Thanks a lot. I will try this one  as well.

On Tue, Apr 5, 2016 at 9:28 PM, Michael Armbrust <mich...@databricks.com>
wrote:


> The following should ensure partition pruning happens:
>
> df.write.partitionBy("country").save("/path/to/data")
> sqlContext.read.load("/path/to/data").where("country = 'UK'")
>
> On Tue, Apr 5, 2016 at 1:13 PM, Darshan Singh <darshan.m...@gmail.com>
> wrote:
>
>> Thanks for the reply.
>>
>> Now I saved the part_movies as parquet file.
>>
>> Then created new dataframe from the saved parquet file and I did not
>> persist it.
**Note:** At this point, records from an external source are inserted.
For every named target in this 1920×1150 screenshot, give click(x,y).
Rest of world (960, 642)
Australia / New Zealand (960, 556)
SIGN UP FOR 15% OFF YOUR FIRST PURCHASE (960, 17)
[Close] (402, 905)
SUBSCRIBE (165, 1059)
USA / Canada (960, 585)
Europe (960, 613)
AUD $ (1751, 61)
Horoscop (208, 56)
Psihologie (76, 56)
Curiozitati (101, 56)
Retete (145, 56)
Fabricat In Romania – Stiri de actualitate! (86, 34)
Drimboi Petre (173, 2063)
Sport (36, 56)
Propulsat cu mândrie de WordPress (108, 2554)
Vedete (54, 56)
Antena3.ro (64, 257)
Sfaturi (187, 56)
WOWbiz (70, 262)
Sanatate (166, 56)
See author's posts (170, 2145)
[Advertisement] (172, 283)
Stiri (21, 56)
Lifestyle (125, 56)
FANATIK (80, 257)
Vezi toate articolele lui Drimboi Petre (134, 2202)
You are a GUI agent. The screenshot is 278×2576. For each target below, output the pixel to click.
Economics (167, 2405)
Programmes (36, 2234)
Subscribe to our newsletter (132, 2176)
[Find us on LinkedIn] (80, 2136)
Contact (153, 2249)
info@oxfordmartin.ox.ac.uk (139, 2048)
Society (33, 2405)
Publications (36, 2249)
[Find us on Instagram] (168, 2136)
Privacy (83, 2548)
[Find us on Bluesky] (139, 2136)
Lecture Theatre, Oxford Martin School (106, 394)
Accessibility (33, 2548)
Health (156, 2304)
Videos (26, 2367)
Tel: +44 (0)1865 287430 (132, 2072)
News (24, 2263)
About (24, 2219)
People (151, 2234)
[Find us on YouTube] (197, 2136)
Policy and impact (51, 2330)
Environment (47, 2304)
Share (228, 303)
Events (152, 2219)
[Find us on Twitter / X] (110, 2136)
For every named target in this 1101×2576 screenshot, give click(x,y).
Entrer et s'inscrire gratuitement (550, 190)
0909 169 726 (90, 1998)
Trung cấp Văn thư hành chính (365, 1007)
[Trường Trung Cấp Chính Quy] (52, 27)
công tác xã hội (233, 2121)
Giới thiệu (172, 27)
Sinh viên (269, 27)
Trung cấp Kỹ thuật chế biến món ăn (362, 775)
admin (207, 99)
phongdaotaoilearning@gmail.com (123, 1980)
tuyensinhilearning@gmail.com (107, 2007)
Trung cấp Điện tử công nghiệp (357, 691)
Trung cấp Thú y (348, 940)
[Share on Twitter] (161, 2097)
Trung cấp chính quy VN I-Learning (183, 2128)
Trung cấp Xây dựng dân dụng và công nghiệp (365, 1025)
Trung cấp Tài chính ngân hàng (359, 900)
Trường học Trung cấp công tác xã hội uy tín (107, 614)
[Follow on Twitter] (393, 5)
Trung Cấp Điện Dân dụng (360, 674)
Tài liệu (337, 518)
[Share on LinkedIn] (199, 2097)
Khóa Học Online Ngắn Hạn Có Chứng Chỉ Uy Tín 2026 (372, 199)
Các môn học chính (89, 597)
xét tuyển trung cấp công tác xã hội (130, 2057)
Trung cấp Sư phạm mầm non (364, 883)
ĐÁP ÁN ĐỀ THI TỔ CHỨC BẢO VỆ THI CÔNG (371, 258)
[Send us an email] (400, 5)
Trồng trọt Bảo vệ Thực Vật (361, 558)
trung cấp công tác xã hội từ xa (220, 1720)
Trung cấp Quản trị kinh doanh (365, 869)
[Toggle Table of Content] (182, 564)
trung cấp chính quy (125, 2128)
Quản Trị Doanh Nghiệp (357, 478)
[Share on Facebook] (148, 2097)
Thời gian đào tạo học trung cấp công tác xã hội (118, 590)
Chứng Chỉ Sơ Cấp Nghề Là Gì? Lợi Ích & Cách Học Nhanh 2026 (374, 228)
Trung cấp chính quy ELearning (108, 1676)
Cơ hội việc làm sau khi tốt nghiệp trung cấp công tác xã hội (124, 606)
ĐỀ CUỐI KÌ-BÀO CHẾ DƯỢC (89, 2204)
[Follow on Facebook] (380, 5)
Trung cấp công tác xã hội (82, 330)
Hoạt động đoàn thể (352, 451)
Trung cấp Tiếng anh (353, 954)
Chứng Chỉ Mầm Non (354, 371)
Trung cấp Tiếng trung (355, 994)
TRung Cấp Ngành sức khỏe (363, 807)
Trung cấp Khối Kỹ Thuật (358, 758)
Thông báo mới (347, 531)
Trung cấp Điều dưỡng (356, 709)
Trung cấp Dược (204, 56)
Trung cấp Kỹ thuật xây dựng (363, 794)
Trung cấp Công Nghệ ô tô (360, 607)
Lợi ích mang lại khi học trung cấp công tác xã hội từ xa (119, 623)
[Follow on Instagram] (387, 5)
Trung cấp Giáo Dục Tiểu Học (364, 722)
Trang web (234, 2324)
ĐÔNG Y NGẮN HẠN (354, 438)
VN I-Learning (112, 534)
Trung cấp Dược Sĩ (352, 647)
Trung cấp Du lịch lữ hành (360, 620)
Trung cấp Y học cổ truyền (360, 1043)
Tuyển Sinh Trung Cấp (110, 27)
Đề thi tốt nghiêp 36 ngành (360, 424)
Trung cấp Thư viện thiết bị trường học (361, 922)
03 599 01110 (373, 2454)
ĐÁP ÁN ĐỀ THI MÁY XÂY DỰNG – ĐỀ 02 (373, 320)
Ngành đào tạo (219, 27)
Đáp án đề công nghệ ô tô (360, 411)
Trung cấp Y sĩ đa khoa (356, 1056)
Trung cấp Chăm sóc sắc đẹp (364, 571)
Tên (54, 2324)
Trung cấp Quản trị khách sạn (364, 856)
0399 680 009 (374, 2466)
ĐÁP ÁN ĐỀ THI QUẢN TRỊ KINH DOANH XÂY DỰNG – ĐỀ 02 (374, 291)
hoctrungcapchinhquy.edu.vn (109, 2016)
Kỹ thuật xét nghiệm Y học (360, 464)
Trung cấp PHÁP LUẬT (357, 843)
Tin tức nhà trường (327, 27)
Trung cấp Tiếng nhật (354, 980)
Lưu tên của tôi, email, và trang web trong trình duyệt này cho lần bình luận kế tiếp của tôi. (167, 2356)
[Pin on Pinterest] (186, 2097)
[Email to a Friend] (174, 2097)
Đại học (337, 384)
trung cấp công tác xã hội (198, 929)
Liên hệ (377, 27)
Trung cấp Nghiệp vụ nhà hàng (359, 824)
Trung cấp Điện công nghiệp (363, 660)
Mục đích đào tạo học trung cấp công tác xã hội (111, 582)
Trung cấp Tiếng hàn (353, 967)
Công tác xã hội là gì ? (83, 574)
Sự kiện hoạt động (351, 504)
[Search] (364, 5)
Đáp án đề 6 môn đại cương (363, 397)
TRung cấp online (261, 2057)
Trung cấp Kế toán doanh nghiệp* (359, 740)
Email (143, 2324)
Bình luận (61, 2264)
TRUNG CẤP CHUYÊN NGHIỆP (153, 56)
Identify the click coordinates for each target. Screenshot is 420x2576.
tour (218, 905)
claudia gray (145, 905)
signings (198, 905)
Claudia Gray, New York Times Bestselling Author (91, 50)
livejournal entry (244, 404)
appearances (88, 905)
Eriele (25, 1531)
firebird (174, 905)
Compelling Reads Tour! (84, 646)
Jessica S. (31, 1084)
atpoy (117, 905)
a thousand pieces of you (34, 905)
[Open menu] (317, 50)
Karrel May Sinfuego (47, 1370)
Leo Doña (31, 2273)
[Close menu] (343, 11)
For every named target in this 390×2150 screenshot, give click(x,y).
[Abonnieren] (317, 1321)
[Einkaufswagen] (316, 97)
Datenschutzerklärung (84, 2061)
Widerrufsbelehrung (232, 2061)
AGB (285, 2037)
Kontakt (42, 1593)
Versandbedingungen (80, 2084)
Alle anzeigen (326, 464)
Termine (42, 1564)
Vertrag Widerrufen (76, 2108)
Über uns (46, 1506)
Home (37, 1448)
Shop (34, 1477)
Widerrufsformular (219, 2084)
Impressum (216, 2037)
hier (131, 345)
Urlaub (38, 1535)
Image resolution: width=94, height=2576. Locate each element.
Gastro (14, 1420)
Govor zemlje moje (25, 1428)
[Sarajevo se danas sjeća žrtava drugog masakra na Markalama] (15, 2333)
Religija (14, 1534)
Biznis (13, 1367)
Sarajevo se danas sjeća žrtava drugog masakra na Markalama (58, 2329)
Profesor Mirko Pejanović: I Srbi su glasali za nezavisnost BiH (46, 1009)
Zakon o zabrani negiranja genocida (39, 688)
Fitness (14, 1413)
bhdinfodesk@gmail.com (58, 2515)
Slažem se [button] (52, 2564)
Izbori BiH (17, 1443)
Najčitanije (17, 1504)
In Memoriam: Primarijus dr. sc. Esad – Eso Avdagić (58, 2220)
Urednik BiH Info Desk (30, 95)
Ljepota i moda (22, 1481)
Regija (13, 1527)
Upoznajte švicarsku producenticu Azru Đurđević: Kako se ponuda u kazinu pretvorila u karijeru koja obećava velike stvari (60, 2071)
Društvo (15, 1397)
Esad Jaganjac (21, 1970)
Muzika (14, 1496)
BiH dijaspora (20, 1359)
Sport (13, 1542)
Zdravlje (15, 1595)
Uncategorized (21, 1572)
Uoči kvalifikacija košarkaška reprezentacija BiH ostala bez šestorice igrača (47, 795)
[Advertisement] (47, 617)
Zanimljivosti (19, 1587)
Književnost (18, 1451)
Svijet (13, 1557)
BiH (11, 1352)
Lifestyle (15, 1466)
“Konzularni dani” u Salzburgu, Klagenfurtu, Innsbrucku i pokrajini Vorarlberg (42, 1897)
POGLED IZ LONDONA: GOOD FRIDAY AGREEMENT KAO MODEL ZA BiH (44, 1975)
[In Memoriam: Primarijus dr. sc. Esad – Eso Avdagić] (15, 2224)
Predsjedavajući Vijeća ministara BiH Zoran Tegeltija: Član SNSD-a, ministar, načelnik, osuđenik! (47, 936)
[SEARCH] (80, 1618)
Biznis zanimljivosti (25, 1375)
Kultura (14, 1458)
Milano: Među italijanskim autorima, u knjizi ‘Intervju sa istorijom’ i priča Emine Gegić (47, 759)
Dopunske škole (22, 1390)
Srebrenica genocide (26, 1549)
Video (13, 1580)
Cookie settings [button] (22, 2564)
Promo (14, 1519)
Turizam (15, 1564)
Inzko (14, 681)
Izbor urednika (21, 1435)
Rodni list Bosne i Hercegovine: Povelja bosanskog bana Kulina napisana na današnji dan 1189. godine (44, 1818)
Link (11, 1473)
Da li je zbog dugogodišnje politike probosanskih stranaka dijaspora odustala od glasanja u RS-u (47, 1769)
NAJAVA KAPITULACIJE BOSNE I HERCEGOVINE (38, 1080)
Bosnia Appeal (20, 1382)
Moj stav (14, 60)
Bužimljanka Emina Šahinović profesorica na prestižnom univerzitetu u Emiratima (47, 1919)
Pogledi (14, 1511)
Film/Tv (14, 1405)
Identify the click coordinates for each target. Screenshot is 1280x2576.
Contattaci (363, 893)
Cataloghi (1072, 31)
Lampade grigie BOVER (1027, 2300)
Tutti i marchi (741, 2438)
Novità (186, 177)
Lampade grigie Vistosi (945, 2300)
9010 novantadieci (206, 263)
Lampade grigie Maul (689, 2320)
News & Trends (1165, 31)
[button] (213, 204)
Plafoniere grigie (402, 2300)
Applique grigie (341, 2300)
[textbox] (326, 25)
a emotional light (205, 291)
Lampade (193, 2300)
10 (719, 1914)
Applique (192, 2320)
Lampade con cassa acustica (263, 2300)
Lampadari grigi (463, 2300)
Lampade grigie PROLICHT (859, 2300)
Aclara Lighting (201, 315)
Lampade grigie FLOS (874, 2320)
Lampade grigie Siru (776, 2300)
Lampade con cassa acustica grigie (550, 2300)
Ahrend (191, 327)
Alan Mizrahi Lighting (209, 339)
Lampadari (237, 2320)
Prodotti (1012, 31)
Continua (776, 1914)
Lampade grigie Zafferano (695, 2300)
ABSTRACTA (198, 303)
The i ran the same query. It still read all 20 partitions and
>> this time from hdfs.
>>
>> So what will be exact scenario when it will prune partitions. I am bit
>> confused now. Isnt there a way to see the exact partition pruning?
>>
>> Thanks
>>
>> On Tue, Apr 5, 2016 at 8:59 PM, Michael Armbrust <mich...@databricks.com>
>> wrote:
>>
>>> For the in-memory cache, we still launch tasks, we just skip blocks when
>>> possible using statistics about those blocks.
>>>
>>> On Tue, Apr 5, 2016 at 12:14 PM, Darshan Singh <darshan.m...@gmail.com>
>>> wrote:
>>>
>>>> Thanks. It is not my exact scenario but I have tried to reproduce it. I
>>>> have used 1.5.2.
>>>>
>>>> I have a part-movies data-frame which has 20 partitions 1 each for a
>>>> movie.
>>>>
>>>> I created following query
>>>>
>>>>
>>>> val part_sql = sqlContext.sql("select * from part_movies where movie =
>>>> 10")
>>>> part_sql.count()
>>>>
>>>> I expect that this should just read from 1 partition i.e. partition 10.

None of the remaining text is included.